Note I do not believe this alliance has resulted in enormous material suffering for our society. Though it did limit economic growth in some respects and caused the Depression to last longer than it might, the US has remained a fabulously prosperous society, while enduring a self-enriching government. Equally important, in the US, the welfare state has not brought about ninety-proof socialism. The political class has understood the value of keeping a market system, however diminished, in operation, both to avoid the responsibility of running the economy outright and to produce capitalist wealth. In this in-between situation, as Mises observed, the government can redistribute earnings and corporate profits and take credit for what others have achieved in terms of added wealth. Describing such arrangements as "the end of socialism" is, among other things, a self-serving lie. But it also reveals the conceptual poverty of those trying to make sense of what is going on politically.

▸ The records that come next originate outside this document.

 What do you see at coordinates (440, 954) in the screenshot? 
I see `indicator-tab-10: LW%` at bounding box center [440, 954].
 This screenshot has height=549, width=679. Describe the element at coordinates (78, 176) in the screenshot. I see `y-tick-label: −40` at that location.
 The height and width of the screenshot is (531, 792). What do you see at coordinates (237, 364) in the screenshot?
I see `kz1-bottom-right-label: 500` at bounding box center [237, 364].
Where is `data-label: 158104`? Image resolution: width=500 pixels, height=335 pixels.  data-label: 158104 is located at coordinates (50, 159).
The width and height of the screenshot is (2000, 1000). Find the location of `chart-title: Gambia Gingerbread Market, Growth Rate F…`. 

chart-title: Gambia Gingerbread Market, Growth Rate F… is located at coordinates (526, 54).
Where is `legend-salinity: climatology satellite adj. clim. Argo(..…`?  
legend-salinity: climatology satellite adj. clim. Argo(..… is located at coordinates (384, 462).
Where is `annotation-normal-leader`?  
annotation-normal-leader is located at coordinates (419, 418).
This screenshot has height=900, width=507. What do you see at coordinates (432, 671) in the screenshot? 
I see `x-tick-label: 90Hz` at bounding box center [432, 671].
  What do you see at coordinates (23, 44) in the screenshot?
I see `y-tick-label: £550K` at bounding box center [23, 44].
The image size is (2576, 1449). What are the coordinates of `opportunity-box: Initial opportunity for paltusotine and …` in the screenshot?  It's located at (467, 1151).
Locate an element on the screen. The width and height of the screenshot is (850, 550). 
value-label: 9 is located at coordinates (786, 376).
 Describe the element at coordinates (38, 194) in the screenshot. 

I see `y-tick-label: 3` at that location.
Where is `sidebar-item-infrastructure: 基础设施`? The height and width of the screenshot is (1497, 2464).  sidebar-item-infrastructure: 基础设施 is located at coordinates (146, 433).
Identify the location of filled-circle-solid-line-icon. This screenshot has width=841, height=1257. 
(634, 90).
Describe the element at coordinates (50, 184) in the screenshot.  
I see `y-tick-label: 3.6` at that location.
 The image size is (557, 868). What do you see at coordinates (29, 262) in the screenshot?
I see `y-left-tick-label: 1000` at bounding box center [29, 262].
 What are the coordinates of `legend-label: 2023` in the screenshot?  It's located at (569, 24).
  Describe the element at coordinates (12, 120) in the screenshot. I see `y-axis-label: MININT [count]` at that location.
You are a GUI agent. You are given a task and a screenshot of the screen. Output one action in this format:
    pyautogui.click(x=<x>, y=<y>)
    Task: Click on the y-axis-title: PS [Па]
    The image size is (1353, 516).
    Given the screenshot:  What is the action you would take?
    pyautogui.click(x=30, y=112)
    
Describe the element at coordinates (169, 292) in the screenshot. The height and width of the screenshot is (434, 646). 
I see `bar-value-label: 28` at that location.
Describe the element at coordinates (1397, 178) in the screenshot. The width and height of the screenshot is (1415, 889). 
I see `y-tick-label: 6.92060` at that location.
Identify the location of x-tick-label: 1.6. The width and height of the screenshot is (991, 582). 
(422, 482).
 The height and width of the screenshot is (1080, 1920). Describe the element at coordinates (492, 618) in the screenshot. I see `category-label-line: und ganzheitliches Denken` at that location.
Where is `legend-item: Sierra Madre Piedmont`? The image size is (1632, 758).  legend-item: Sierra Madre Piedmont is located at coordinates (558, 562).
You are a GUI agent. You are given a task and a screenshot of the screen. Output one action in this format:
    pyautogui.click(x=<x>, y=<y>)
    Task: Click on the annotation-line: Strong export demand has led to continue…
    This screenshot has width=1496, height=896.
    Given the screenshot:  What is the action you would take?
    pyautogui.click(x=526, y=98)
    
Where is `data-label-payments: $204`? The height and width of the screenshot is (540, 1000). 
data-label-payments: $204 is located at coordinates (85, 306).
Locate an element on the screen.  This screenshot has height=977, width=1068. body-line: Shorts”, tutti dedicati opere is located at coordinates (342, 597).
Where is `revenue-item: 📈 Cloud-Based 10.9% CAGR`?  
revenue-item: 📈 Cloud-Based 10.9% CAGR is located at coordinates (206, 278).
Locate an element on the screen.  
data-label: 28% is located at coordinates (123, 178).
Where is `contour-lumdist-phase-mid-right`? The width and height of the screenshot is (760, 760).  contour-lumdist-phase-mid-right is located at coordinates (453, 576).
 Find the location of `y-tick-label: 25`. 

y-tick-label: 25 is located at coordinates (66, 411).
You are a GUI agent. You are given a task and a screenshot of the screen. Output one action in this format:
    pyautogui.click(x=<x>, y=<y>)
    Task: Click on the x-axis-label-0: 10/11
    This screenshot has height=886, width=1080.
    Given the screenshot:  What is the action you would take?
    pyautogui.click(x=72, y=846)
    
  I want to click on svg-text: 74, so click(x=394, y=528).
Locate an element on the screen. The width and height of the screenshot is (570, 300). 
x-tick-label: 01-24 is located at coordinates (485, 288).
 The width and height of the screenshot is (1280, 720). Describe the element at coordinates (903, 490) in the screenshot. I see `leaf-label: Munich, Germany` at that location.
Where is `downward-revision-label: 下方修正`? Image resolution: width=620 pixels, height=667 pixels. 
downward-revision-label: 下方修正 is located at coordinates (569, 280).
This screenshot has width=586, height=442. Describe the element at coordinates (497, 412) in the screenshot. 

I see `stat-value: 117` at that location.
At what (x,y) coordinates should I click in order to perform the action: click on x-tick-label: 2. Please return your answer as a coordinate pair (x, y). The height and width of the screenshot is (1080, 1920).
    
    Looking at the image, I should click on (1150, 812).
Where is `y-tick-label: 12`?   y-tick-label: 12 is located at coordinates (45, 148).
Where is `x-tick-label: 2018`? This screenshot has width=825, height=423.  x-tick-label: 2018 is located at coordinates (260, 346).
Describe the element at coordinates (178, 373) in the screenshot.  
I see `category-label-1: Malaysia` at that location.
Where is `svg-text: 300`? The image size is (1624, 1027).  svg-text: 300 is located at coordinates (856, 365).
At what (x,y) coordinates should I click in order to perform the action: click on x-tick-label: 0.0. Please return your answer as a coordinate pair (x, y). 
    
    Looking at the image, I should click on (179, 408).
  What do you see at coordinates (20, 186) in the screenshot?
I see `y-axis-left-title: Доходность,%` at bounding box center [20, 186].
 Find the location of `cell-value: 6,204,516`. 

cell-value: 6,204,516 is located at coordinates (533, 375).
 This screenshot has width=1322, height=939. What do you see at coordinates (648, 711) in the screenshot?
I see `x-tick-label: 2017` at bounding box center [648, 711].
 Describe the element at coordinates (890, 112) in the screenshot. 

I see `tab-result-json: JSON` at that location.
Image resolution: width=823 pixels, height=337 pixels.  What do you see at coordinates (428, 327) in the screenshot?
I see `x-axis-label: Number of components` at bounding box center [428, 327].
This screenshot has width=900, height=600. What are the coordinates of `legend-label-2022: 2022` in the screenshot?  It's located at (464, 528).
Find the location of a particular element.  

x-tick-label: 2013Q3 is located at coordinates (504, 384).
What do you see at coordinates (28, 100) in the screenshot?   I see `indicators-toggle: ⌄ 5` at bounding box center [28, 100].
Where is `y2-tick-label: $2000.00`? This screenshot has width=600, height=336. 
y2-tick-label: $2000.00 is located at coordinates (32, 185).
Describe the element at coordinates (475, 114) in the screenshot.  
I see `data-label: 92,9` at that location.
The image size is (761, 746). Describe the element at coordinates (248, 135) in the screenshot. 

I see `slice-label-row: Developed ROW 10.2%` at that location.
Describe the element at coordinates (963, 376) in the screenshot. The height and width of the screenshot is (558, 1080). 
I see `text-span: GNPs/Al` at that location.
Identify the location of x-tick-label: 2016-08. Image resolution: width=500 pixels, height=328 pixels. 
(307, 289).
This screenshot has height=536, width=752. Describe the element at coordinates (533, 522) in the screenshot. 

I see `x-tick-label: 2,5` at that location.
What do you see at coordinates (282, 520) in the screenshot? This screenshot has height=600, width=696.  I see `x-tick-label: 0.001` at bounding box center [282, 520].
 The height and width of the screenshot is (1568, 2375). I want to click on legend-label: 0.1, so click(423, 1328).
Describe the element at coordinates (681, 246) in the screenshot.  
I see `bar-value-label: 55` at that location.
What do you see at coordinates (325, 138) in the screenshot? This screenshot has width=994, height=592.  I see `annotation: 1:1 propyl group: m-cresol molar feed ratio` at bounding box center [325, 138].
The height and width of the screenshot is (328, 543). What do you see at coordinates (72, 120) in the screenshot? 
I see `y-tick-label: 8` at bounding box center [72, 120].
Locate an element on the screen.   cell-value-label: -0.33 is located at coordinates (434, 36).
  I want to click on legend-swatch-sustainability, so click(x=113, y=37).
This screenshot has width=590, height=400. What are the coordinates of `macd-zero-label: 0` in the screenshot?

Murray documents the emergence of public administration as an economic savior for the masses. This image is one that corporate capitalists, the academic Left, and the media have both nurtured and propagated. Without this image, as my last two books note, welfare state democracies would not have established their looming presence so firmly in the US or in Europe. Their exaggerated or totally invented role as material providers and tamers of the free market have allowed them to engulf societies, while certifying their control by pointing to a paid-for popular will.
And what this control has meant is giving public administrators powers beyond regulating currency, extending credit, and redistributing income. Imposing the ideology of multiculturalism has been one recent power-grab, which may not be the last phase of the state’s evolution into a coercive therapist. But the precondition for this evolution was the consolidation of a corporate welfare state; and how this came about in the New World is a long historical lesson that Murray painstakingly offers in his books.
Despite my debates with him over Locke and natural right theory, Murray as an historian lives on in my critical thinking. He is there even more than the ghosts of Schmitt, Hegel, and Weber, who were evoking a nation state that by now is almost defunct. What Murray focused on is not the old state, which came into existence in the early modern age, but its terrifying successor. This new luxury-size one, which supposedly never makes war unless driven by global democratic indignation, works toward the happy ending of the Wall Street Journal’s agitprop picture of history. Murray, my friend and teacher, knew better and explained the world honestly.